Under the assumption that [tex]s_a = \displaystyle\sum\limits_{k=a}^{\infty} x_k \to x[/tex]

Where [tex]s_m = \displaystyle\sum\limits_{k=1}^{m+a} x_k[/tex] Would not be convergent.

Then the sequence [tex](x_n)[/tex] is not Cauchy, which implies it's not a Complete Metric Space.

 

[lanedance]

how about contradiction? may need some tightening but general idea is there

assume xn doesn't tend to x, then either there it does not converge or it tends to y not equal to x

if it tends to y its clearly a contradication

now if it does not converge it still visits x infinitely often, but it must also be in the neighbourhood of some other point infinitely often (compactness) which is also a contradiction

 

[Chipz]

how about contradiction? may need some tightening but general idea is there

assume xn doesn't tend to x, then either there it does not converge or it tends to y not equal to x

if it tends to y its clearly a contradication

now if it does not converge it still visits x infinitely often, but it must also be in the neighbourhood of some other point infinitely often (compactness) which is also a contradiction

That's essentially the proof I gave. Although I've revised it a little to be more true for subsequences rather than partial sums.

Let [tex](n_1>n_2>n_3...) \in \mathbb{N}[/tex]

Suppose [tex]lim x_n = x[/tex]

given any [tex]\epsilon > 0[/tex] we must find an [tex]N[/tex] s.t. [tex]j \ge N[/tex] then [tex]|x_n_j - x| < \epsilon[/tex] [tex]\forall n \ge N[/tex]

[tex]n_j \ge j[/tex] [tex]\forall j[/tex] by induction and [tex]n_1 \ge 1[/tex] because [tex]n_1 \in \mathbb{N}[/tex]

if [tex]n_j \ge j \to n_{j+1} \ge n_j \ge j \to n_{j+1} > j +1[/tex] so if [tex]j\ge N[/tex] [tex]n_j \ge N[/tex] then [tex]|x_n_j -x| > \epsilon[/tex]

And thus every subsequence needs to converge to the same value.

 

[ystael]

This appears to be a (confusingly written) proof that if [tex]x_n \to x[/tex] then every subsequence of [tex](x_n)[/tex] also converges to [tex]x[/tex]. Unfortunately that statement is the converse of what you are required to prove.

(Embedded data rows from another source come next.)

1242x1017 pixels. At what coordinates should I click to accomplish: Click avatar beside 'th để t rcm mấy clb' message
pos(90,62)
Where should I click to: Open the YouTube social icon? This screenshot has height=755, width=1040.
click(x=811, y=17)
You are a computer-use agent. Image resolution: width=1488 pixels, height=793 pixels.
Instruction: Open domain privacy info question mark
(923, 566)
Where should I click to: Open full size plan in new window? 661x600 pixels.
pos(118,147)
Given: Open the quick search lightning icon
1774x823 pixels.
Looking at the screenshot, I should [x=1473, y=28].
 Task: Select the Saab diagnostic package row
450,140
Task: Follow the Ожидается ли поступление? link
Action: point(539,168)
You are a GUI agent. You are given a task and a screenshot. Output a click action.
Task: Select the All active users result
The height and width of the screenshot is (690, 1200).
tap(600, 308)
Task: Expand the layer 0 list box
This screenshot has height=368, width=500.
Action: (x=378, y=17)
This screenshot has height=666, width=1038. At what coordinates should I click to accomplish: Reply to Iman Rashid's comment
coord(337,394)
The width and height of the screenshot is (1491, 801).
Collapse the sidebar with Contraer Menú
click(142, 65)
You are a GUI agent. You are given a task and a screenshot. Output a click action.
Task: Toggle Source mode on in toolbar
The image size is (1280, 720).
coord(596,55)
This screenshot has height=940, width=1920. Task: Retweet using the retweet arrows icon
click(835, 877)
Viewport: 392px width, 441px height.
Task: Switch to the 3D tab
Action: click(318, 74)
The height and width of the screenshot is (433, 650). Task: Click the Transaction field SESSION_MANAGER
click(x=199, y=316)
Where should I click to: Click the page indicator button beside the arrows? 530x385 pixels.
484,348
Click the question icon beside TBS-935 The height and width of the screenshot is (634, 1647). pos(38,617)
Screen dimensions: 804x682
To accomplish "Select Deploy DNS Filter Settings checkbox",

Begin with the hypothesis that every subsequence of [tex](x_n)[/tex] converges to [tex]x[/tex], and suppose that [tex]x_n \not\to x[/tex]. What does it mean for [tex]x_n[/tex] not to converge to [tex]x[/tex]? (What is the negation of the statement that [tex](x_n)[/tex] is eventually in every neighborhood of [tex]x[/tex]?)

(Use words! If your argument isn't essentially correct, symbols and abbreviations don't make it any clearer; they just make it harder to understand what needs fixing.)